▶ [Your task]:
Please rewrite the records from the first line up to and including the line with "I will 790,434.", replacing "dropdown arrow" with "drop-down arrow" and changing nothing else.

※

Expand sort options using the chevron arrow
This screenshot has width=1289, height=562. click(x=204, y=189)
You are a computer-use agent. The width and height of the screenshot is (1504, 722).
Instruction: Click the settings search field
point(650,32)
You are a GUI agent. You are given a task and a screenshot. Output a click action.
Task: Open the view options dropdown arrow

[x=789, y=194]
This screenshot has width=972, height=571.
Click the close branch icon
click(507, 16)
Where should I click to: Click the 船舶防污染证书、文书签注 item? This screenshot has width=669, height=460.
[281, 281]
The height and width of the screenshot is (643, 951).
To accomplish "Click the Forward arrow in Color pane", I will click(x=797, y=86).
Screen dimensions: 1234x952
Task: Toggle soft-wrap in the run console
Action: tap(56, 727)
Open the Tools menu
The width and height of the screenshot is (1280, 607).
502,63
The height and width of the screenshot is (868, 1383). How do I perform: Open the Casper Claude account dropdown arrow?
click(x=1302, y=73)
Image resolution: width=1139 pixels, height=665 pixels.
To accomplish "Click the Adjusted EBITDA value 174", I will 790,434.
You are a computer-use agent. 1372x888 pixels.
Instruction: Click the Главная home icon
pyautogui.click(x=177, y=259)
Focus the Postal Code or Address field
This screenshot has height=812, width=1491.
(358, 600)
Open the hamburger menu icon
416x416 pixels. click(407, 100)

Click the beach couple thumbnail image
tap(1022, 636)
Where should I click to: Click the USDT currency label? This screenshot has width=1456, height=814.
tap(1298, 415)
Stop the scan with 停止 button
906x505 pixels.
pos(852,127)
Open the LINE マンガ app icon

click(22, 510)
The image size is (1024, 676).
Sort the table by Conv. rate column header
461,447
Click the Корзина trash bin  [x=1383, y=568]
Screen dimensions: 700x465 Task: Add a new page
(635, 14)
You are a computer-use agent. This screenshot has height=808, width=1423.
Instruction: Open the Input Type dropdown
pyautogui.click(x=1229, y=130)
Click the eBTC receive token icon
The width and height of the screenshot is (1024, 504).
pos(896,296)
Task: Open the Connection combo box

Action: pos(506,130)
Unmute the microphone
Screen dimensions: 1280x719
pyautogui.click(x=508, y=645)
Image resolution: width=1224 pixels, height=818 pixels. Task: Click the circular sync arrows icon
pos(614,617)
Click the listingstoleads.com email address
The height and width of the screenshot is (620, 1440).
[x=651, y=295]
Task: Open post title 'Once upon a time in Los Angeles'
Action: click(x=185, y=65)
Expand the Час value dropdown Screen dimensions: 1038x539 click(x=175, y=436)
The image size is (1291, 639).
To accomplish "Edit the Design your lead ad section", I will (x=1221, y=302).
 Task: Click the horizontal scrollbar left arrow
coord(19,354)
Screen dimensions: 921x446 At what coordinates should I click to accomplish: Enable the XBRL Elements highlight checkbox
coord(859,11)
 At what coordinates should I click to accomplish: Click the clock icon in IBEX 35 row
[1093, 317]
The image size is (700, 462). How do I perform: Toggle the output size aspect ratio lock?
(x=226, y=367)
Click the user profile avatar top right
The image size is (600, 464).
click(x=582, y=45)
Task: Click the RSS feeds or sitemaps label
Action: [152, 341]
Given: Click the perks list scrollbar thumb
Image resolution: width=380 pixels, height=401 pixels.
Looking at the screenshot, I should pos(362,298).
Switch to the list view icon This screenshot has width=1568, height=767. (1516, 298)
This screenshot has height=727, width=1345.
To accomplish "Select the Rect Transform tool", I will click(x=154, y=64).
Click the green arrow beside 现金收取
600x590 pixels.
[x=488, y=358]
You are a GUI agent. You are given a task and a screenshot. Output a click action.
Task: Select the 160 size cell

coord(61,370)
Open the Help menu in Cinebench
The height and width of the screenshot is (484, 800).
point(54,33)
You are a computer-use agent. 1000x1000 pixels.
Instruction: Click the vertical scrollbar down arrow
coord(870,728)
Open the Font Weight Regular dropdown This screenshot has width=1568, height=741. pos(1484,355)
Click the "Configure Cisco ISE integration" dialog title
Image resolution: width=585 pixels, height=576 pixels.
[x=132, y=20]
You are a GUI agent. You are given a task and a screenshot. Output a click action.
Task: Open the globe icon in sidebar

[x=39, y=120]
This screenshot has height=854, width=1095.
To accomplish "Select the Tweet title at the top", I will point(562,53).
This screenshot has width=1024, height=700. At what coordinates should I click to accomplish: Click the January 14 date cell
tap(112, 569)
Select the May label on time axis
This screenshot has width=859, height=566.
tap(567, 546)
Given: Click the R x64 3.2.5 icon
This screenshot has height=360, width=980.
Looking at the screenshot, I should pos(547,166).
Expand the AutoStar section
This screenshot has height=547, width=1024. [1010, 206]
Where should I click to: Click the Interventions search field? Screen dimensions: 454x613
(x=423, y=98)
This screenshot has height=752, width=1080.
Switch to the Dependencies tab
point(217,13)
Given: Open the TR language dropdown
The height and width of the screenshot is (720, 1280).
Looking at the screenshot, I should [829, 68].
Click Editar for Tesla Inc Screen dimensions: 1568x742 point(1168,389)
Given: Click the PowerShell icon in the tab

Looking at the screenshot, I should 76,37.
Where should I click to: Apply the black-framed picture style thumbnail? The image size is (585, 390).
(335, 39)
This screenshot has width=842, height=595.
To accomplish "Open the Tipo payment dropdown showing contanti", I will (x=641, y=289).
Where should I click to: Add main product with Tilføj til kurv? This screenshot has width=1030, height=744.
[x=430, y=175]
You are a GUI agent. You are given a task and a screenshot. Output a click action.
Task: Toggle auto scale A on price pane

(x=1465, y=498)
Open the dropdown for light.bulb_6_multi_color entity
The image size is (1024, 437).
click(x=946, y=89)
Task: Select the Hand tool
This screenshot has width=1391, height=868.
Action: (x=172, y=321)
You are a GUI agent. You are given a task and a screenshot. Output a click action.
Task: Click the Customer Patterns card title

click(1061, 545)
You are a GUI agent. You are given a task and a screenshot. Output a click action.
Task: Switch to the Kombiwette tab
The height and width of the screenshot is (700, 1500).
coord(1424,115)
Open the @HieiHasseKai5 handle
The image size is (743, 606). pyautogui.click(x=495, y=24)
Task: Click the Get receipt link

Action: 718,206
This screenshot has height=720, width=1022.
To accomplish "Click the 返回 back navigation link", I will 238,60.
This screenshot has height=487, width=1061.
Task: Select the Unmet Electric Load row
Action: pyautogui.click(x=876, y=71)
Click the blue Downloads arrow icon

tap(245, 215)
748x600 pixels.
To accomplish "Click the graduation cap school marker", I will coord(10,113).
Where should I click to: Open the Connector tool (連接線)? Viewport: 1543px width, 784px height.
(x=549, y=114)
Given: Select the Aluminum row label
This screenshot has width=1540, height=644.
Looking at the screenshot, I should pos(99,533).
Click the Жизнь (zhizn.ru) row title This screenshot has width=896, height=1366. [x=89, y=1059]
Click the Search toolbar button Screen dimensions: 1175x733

※

▶ [Problem solution]:
Expand sort options using the chevron arrow
This screenshot has width=1289, height=562. click(x=204, y=189)
You are a computer-use agent. The width and height of the screenshot is (1504, 722).
Instruction: Click the settings search field
point(650,32)
You are a GUI agent. You are given a task and a screenshot. Output a click action.
Task: Open the view options drop-down arrow

[x=789, y=194]
This screenshot has width=972, height=571.
Click the close branch icon
click(507, 16)
Where should I click to: Click the 船舶防污染证书、文书签注 item? This screenshot has width=669, height=460.
[281, 281]
The height and width of the screenshot is (643, 951).
To accomplish "Click the Forward arrow in Color pane", I will click(x=797, y=86).
Screen dimensions: 1234x952
Task: Toggle soft-wrap in the run console
Action: tap(56, 727)
Open the Tools menu
The width and height of the screenshot is (1280, 607).
502,63
The height and width of the screenshot is (868, 1383). How do I perform: Open the Casper Claude account drop-down arrow?
click(x=1302, y=73)
Image resolution: width=1139 pixels, height=665 pixels.
To accomplish "Click the Adjusted EBITDA value 174", I will 790,434.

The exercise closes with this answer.